We’re coming up on a new year. Every end of the year, I start thinking about all the things I want to do differently in the next year. I’m not alone. There are many who calendar their plans and identify their goals and form a solid map to becoming an improved version of themselves.
Lately I’ve been thinking a whole lot about being wrong. My second son, who is a bit of a perfectionist, has been disappointed with a couple of his grades this semester. He’s got all As, but he wanted higher As. He analyzes every worksheet that comes home, scouring it for the questions he answered incorrectly, beating himself up for what he calls his silly mistakes.
But mistakes, we tell him, are simply opportunities to learn and do better.
I didn’t always believe this, of course. When I was a kid, I had a fear of failure, too. I had a father who’d left, a mom who worked a lot by necessity, and a wide open space to stretch out into perfectionism. Perfect became the main goal of my life. I wanted to be perfect in everything, which left very little room for being wrong.
I used to think that being wrong meant something important—maybe it meant that I didn’t know enough, that I wasn’t smart enough, that I didn’t have anything to contribute to the world after all. Who wanted to listen to someone who was wrong?
In my mind, if I was wrong, it changed everything about me. I was no longer me.
There is still a vivid moment in my past that stands out to me as a defining moment, a change in trajectory. My final year of college I worked as the editor-in-chief of the college newspaper. One of my editorial cartoonists had brought in his cartoon for the next day’s paper. My gut said the cartoon was a little violent. I don’t remember the specific details of this cartoon, but I do remember, or at least I think I remember, that there was a professor in a classroom and a student holding a gun. Maybe the student was pointing the gun at the professor, or maybe it’s gotten worse in my memory, a symptom of guilt and its dangerous counterpart, shame.
I told this editorial cartoonist to draw me another cartoon—I couldn’t use this one. I had no backup plan, so it would simply be a blank space in the newspaper if he couldn’t draw another. Of course he didn’t have the time, or so he said. I called every cartoonist I knew, trying to find someone who had a cartoon I could use instead of this one. No one was home. And because I was on deadline, I gave the go-ahead to the designer; we’d deal with the fallout, if there was any, in the morning. I was probably being too cautious. It was already 1 a.m., we were tired, and I had an 8 a.m. class the next day. Those aren’t excuses, only reality.
The next day the university exploded. Or at least that’s what it felt like to me. I had more emails in my inbox than I’d gotten in four months of working as the editor-in-chief. My voicemail was full. The publisher, a journalism professor at the college, was waiting in my office when I got there.
This story ends somewhat happily. I didn’t lose my job, no one got hurt, and the publisher told me that everyone makes mistakes. I knew better now, and he knew I would make a better decision next time.

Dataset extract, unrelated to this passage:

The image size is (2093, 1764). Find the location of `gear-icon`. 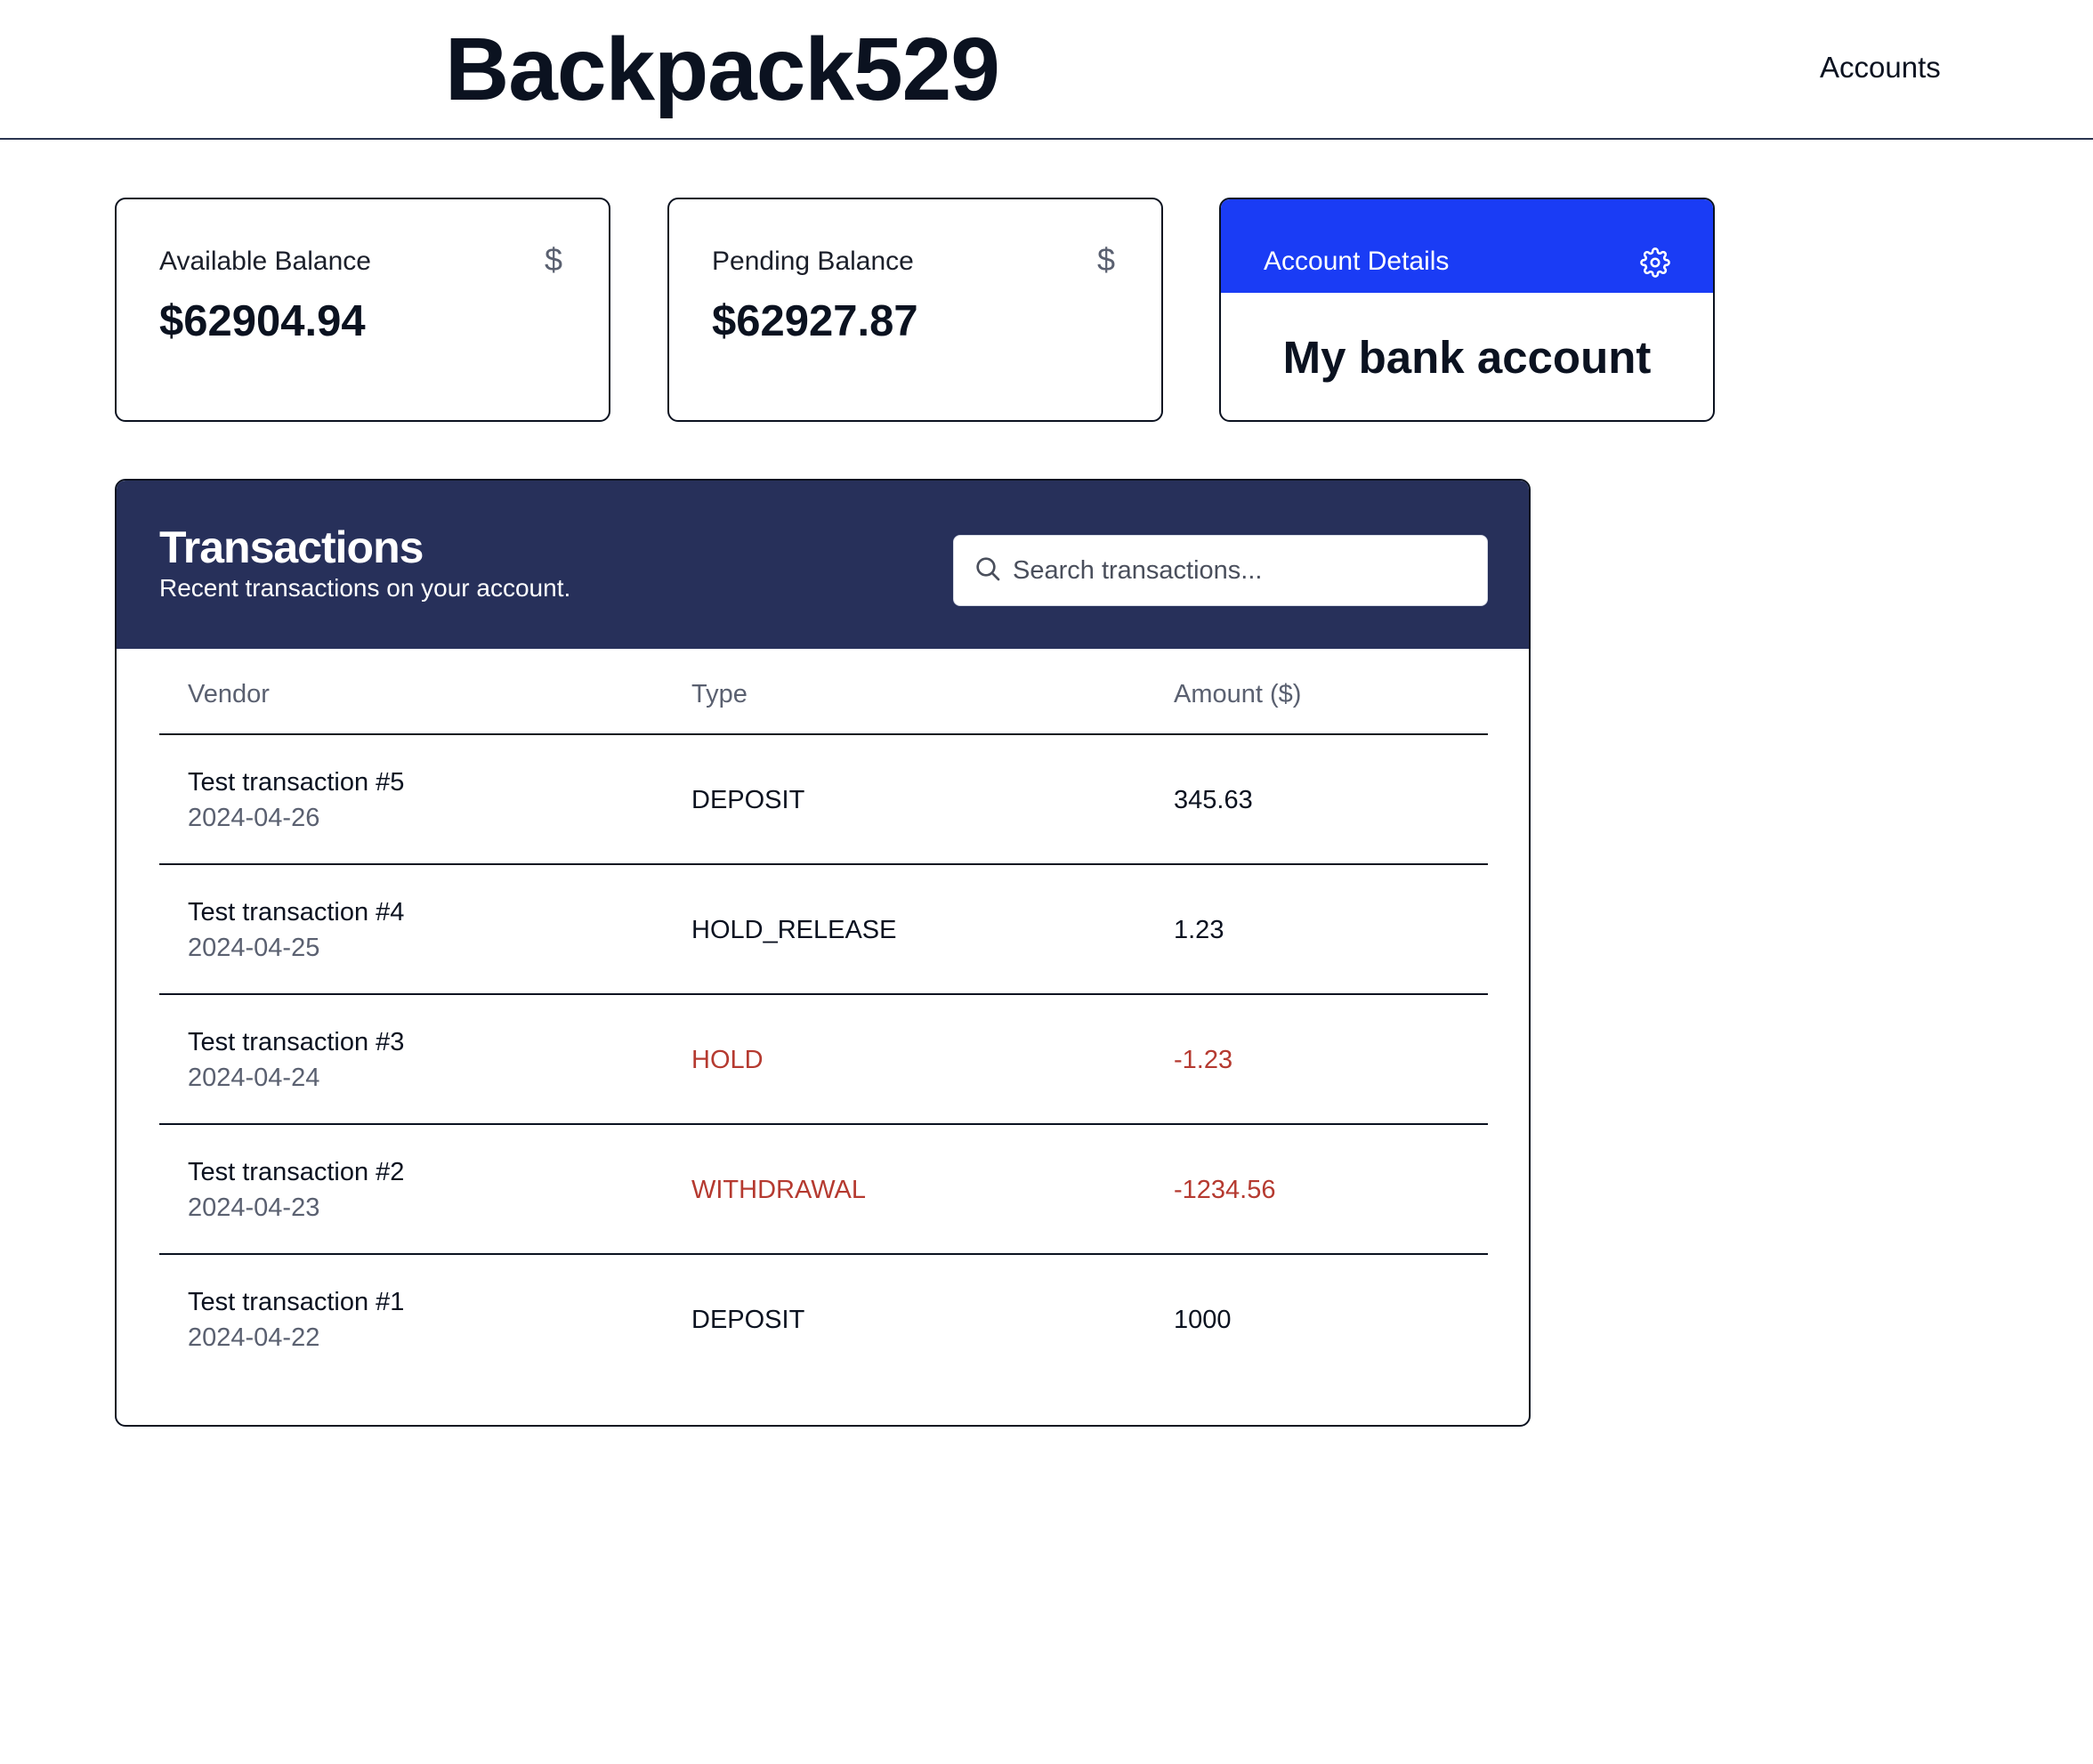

I couldn’t believe he hadn’t fired me. I wrote my apology for the next day’s paper, probably shifting the blame a little, even though I should have taken it fully upon myself. But I carried the shame of this failure for a long time. The first time I mistakenly spelled a name wrong in my adult newspaper job, I thought I would die.
I didn’t.
I know more now about failing, making mistakes, and being wrong. I know it doesn’t change who you are or nullify all the good you’ve done in the world. I know it doesn’t end you.
Here’s a handful of things I’ve been wrong about over the course of my life, in no particular order:
1. After three children, adding a child is as simple as pulling up another chair at the table.
2. I can handle my anxiety without medication, because I’m strong enough. And I’m a Christian. And there is no fear in love.
3. Anorexia is not a mental illness.
4. Demanding blind obedience from my children is the best way to raise good humans.
5. Suicide is a choice. And related: Christians do not contemplate or successfully commit suicide. God is enough.
6. Working toward a race-free society does not require reparation for the past. History is history. We should all just move on.
7. History has nothing important to teach me about my current reality.
8. Calling out someone else’s sin is my duty as a Christian.
9. If I’m wrong, it says something about who I am.
My relationship with being wrong has changed. I know something important now: being wrong doesn’t change who I am at all. I am human, and if humanity has any kind of talent at all, it is a talent for being utterly and superbly wrong, at any given moment in time.
I do not, after having lived, loved, and listened (mostly well, I hope, though not always), believe any of those things on the above list anymore. My beliefs and world views are constantly changing, evolving, transforming radically, in some cases. I do not, nor will I ever, know everything. I want to recognize this always, in every conversation. I want to embrace the full measure of humility—enough, especially, to say, at any point in the course of my life, “I was wrong, and I’m sorry.”
And maybe this is how love wins.
Happy holidays and the most wondrous of news years to you.